Sur le plan technique, remarquons que le 4-3-3 est de retour après près de 30 ans d’absence. Pendant ce temps, on avait surtout vu des 5-4-1 car le plus important était de ne pas prendre de but. On s’interrogeait sur la manière de favoriser le marquage. On avait même proposé d’allonger la cage. Finalement, on revient à la raison avec 3 attaquants.

 

Et puis, une curieuse façon de parler : on dit que Messi a raté un pénalty. En fait, c’est le gardien adverse – islandais en l’occurrence – qui a arrêté le tir de l’Argentin. Il faudrait en finir avec ce point de vue qui minimise systématiquement le gardien des cages alors que, depuis la fin des années 1970, on a enfin compris que le gardien n’est pas le mec sympa mais incapable de courir et de marquer, tout juste bon à attendre, casquette vissée pour ne pas prendre froid, que les attaquants adverses visent sa cage.

 

iran bat maroc

Regrettons parmi les parraineurs officiels de la Coupe du Monde, la présence de cet hideux marchands de poulets aux hormones produits dans un des États-Unis.

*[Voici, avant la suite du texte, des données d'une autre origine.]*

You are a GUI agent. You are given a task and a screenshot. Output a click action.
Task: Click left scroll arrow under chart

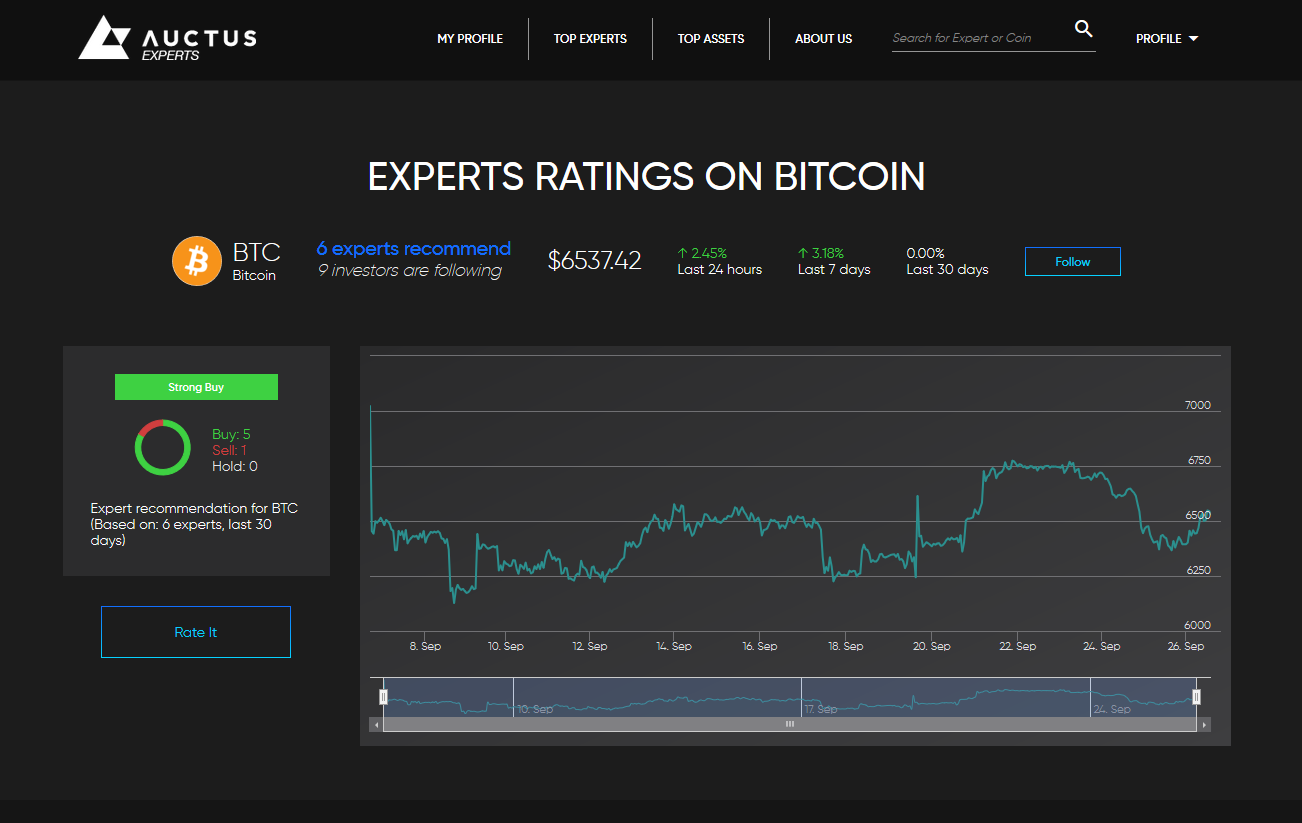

Le bonhomme qui est l’emblème de la marque illustre parfaitement ce dialogue emprunté au film « Un éléphant, ça trompe énormément » : il a le type antisémite !

 

Après la première journée, les grandes équipes se sont neutralisées : le Portugal et l’Espagne et le Brésil et la Suisse. De sont côté, l’Allemagne, tenante du titre a été battue par le Mexique. L’Iran est en tête de son groupe. C’est à cause de choses comme ça qu’on aime la Coupe du Monde.